In Ägypten haben die Wahllokale für den zweiten und letzten Tag des Verfassungsreferendums geöffnet. Die Verantwortlichen hoffen auf einen ruhigeren Wahltag als gestern: Es gab elf Tote und Verletzte.
Abkehr von der Religion
Ausgearbeitet wurde die Verfassung diesmal nicht von den Muslimbrüdern, sondern von Vertretern der Regierung und Persönlichkeiten des öffentlichen Lebens. Der Text stärkt die Justiz und die Polizei deutlich. Kritiker werfen deshalb der Armee vor, sie wollten ihre Macht absichern und ihren Einfluss auf die Politik vergrössern.
Aber nicht nur das Militär soll profitieren: Der Text garantiert auch die Bürger- und Freiheitsrechte und drängt den Einfluss der Religion zurück. In der vorangegangenen Verfassung der Muslimbrüder wurde die Religion stärker gewichtet. Experten verweisen auch darauf, dass der Text «die Gleichheit von Frau und Mann in allen zivilen, politischen, wirtschaftlichen, sozialen und kulturellen Rechten» schützt.
«Neue Verfassung bietet Ägyptern wenig»
Doch ist das wirklich der Fall? Menschenrechtsaktivist und ehemaliger ägyptischer Parlamentarier Amr Hamzawy verneint dies: «Die neue Verfassung bietet den Ägyptern wenig im Hinblick auf den Schutz von zivilen und politischen Freiheiten.
Weiterhin werden Bürger vor Militärtribunale gestellt werden.» Die Verfassung spiegle die jetzige politische Realität wieder. Die Rechte des Militärs stünden gemäss Verfassung vor jedem anderen Akteur in der Politik.
Hamzawy macht Anzeichen einer zunehmenden Abkehr der Demokratie aus. «Es sieht im Moment so aus, dass der Kampf der Ägypter gegen autokratische Herrschaftssysteme im Moment ins Stocken geraten ist. Wir haben aber weiterhin die Hoffnung, dass das nicht so bleiben muss.»

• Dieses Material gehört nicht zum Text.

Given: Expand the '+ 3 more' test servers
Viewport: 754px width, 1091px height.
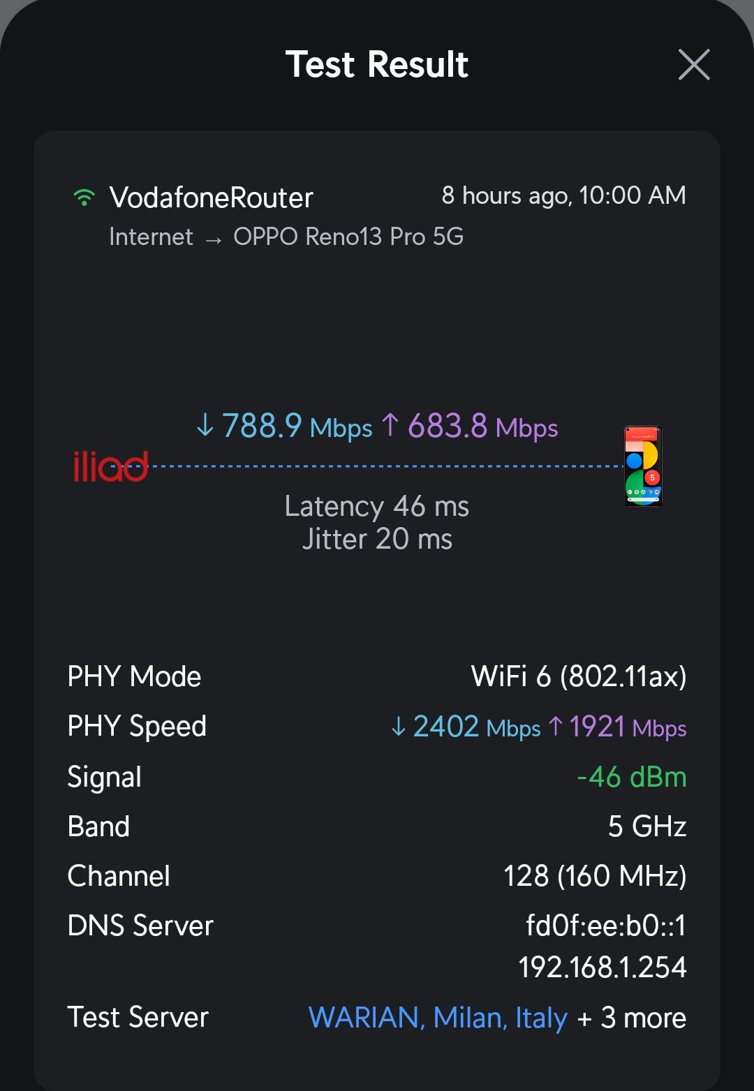Looking at the screenshot, I should point(632,1018).
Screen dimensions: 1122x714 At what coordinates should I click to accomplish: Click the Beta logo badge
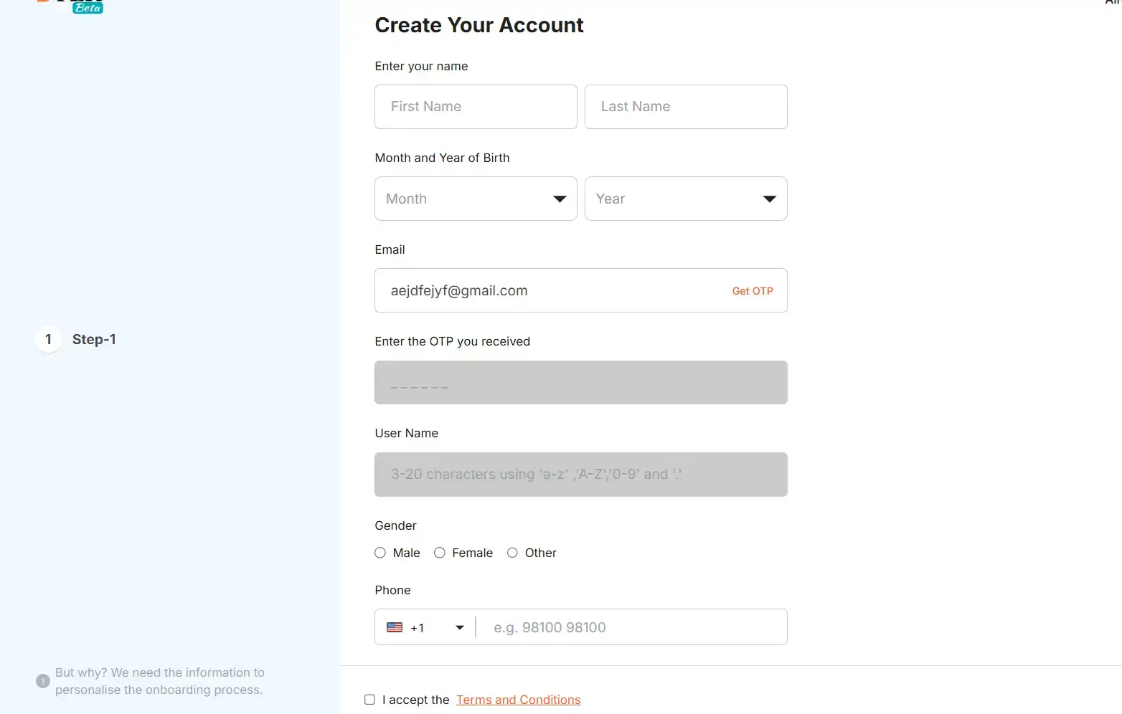click(x=88, y=8)
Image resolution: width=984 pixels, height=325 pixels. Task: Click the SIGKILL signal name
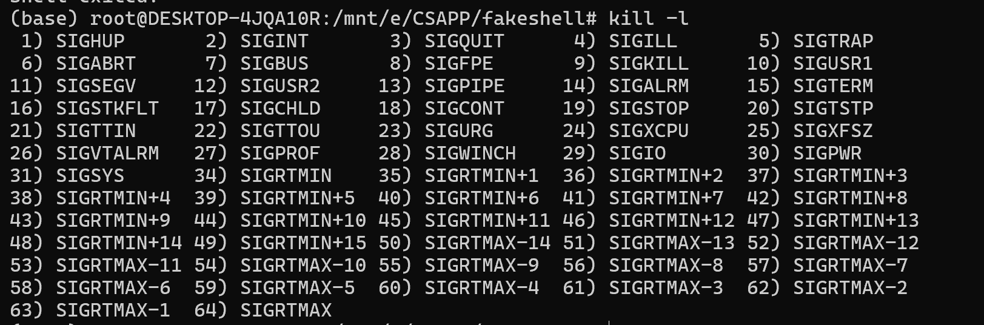tap(648, 63)

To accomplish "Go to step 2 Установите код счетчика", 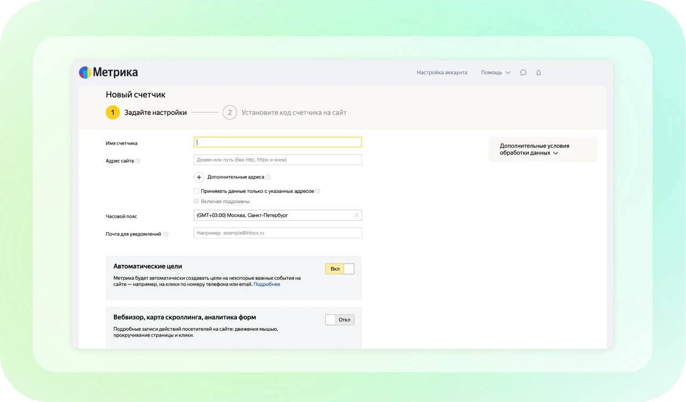I will coord(284,113).
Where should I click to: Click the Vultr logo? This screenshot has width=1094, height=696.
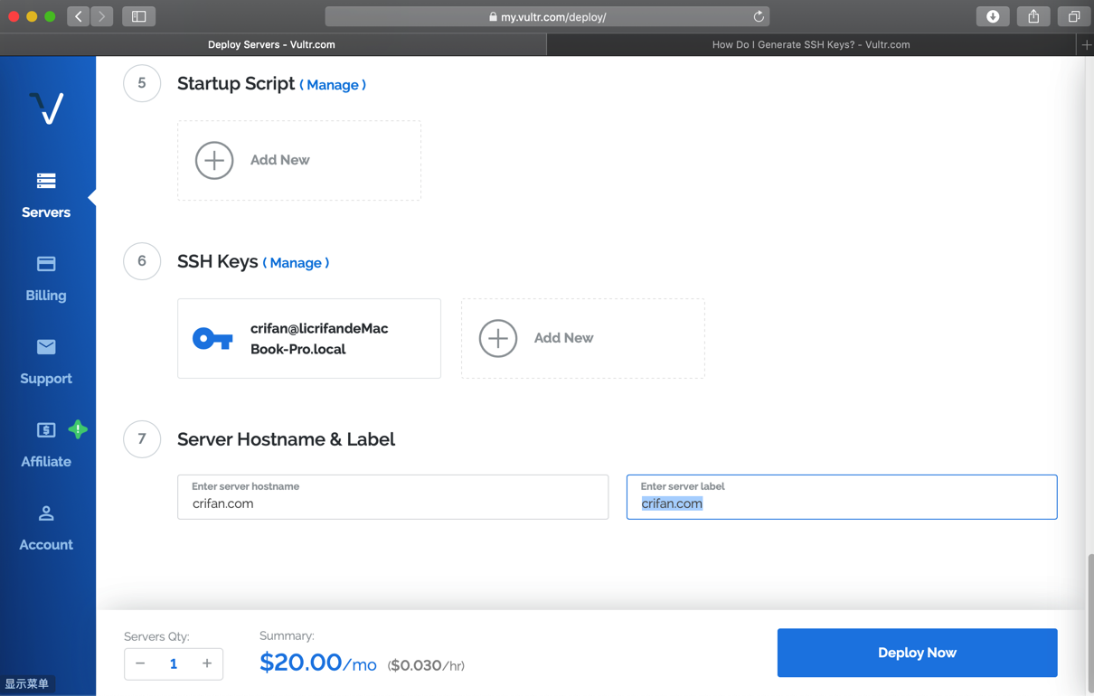(46, 108)
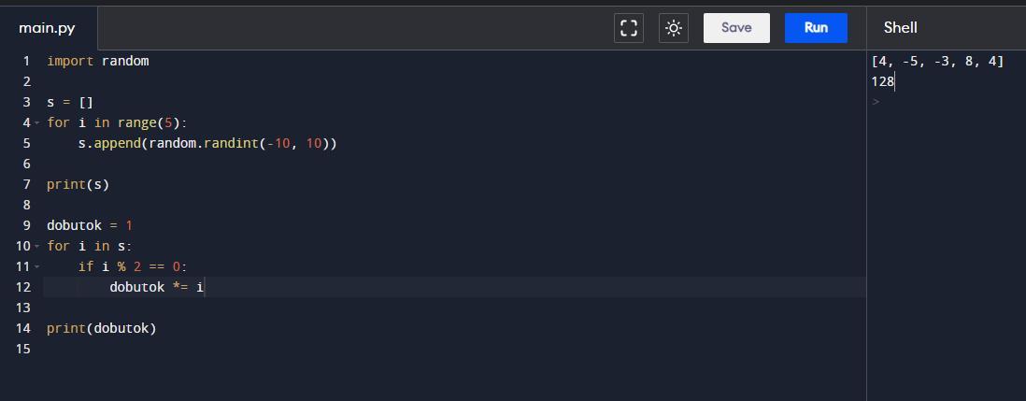Click on dobutok = 1 line

pyautogui.click(x=90, y=225)
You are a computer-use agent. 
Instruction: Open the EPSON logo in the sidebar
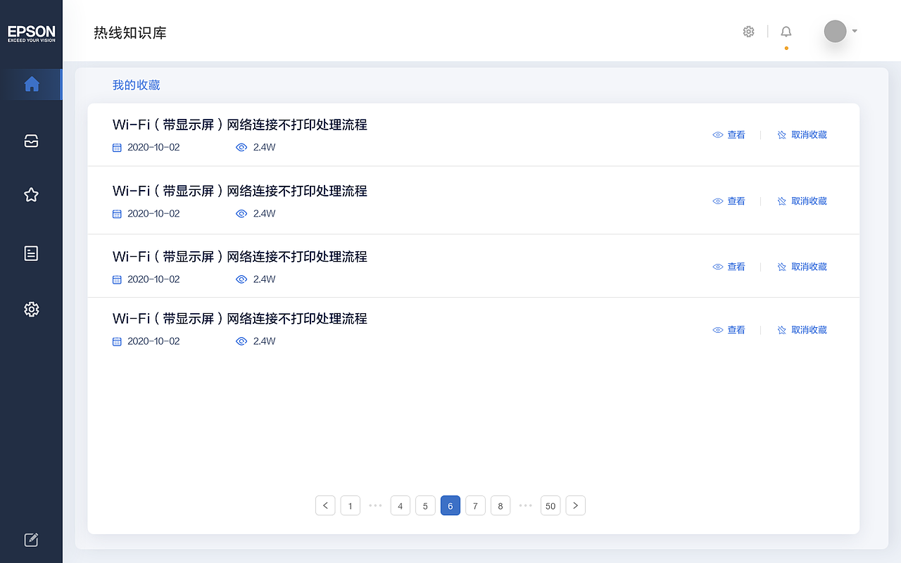coord(31,32)
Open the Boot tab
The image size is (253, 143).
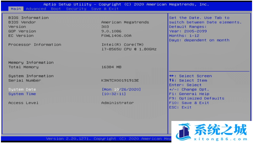(x=56, y=9)
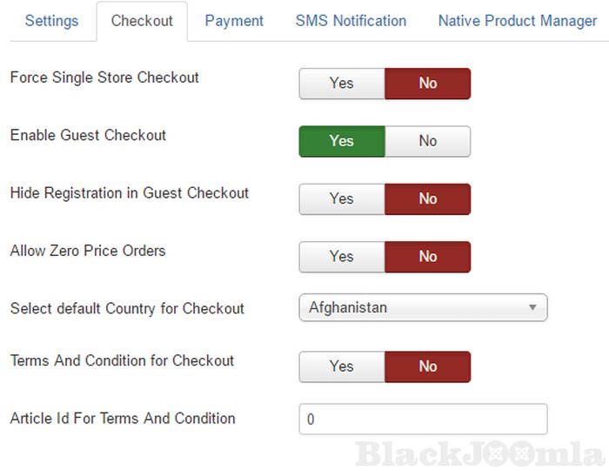This screenshot has height=471, width=609.
Task: Click the arrow on the country select box
Action: click(532, 308)
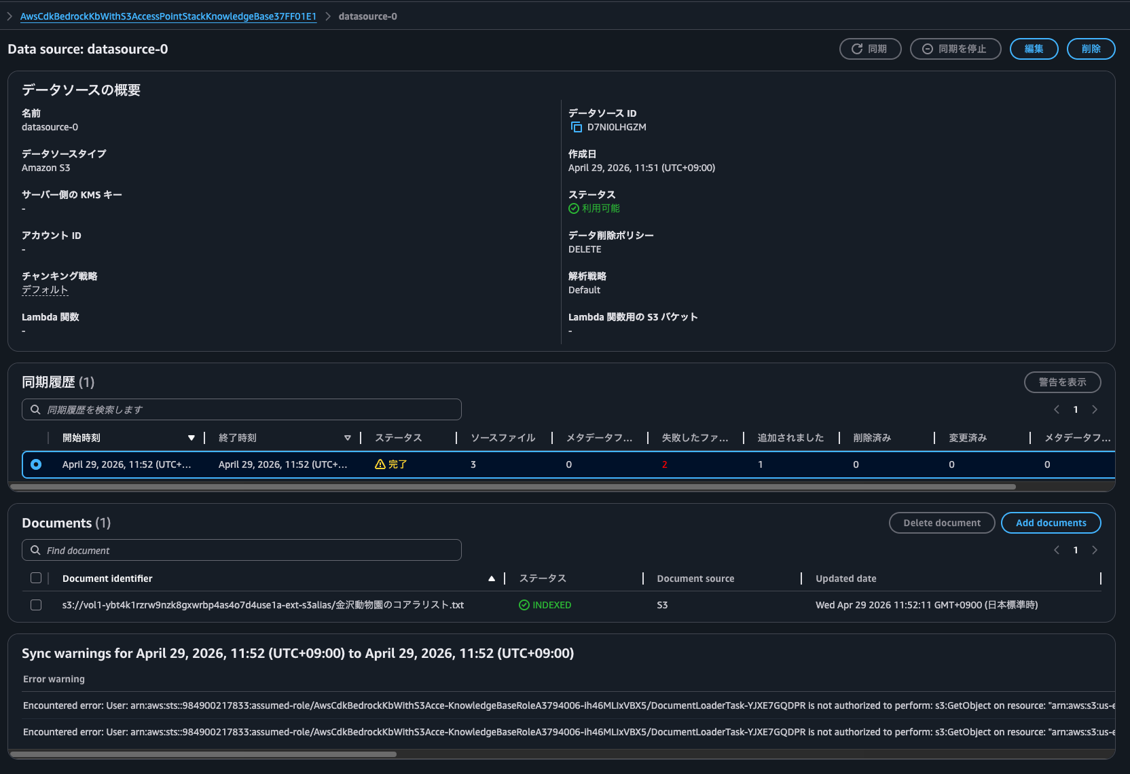The height and width of the screenshot is (774, 1130).
Task: Click search icon in sync history field
Action: tap(35, 409)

Weiterhin werde das Schicksal Ägyptens von zwei Giganten dominiert – vom Militär und von der Muslimbruderschaft, so der Menschenrechtsaktivist. «Beide Akteure haben nie vorgehabt, Kompromisse einzugehen. Solange die liberalen Kräfte so schnell bereit sind, sich auf das Militär oder die Muslimbruderschaft einzulassen, so lange werden wir keine demokratischen Strukturen haben.»